Anyone seen research on long term Proton Pump Inhibitor use and PN?

Posted by blearyeyes @blearyeyes, Aug 16, 2023

Anyone seen research on long term OTC Proton Pump Inhibitor use and PN?

I just read an article (on the internet) about anecdotal evidence of long term use of over the counter PPI use as a cause of Neuropathy along with a bunch of other issues.

I was told I would have to take PPIs for life for GERD by an Gastroenterologist 15+ years ago. Now they are saying don’t take more than 2 x 14 day runs a year.

Interested in more discussions like this? Go to the Neuropathy Support Group.

maximas | @maximas | Feb 4 5:40am

In reply to @johnbishop "Welcome @maximas, Sorry to hear you are having pins and needles neuropathy symptoms in your hands..." + (show)

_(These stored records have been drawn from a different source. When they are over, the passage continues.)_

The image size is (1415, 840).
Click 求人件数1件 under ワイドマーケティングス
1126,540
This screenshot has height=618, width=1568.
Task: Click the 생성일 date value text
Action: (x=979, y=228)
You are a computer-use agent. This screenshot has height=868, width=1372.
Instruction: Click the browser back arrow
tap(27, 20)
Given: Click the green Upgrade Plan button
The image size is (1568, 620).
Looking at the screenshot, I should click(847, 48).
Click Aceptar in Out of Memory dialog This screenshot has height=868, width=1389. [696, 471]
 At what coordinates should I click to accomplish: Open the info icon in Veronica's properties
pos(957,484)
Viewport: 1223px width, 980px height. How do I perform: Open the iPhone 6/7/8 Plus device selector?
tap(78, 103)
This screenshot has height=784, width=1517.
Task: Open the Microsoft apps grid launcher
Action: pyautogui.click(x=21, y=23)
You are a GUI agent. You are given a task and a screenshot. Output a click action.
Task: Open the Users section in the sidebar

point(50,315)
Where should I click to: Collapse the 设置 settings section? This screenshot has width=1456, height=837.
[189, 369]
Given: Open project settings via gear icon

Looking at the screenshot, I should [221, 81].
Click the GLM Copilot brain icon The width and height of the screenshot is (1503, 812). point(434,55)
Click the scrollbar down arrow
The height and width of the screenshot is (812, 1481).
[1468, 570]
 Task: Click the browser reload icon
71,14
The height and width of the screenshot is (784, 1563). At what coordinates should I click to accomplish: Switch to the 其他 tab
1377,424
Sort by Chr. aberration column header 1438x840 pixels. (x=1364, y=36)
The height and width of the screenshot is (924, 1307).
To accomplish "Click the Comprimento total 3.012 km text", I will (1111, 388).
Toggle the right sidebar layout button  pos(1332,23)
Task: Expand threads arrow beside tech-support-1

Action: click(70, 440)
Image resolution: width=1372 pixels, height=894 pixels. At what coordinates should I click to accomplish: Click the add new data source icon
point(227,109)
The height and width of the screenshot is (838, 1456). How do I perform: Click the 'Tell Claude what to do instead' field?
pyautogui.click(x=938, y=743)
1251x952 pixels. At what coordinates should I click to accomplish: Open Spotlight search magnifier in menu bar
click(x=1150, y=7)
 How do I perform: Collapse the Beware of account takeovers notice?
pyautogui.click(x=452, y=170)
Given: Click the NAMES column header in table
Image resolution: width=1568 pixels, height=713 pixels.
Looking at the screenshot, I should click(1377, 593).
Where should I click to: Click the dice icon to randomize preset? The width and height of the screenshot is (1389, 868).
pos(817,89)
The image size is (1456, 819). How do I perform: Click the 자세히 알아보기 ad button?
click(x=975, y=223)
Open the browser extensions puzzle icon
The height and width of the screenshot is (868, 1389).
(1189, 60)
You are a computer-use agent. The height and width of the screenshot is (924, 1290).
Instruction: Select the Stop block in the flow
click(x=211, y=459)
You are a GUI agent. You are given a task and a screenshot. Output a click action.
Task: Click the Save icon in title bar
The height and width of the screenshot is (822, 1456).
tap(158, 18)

I started getting the tingling in hands and feet after +1-year on them - I decided to give them up - did so for around 4/5 months and symptoms disappeared - then went back on PPIs and have been on since (2020) and started getting tiredness/fatigue and now Neuropathy has returned - B12 was borderline in July and ok in November but I hear that this doesn't verify Functional B12???

gently | @gently | Feb 4 8:39am

https://bnrc.springeropen.com/articles/10.1186/s42269-023-01107-9
PPIs have been found associated with peripheral neuropathy in multiple studies. One suggested cause is B12 deficiency. B12 binds to proteins in foods gastric acid is essential to break the bond to make B12 useable. Serum B12 is not a reflection of useable B12 status. Two other serum levels rise when B12 in the serum is unuseable, methylmelonic acid and homocystiene. If these are high you might counter with an injection of B12 or an under the tongue spray or tablet. Solgar has a nice under the tongue tablet that you can find on Amazon.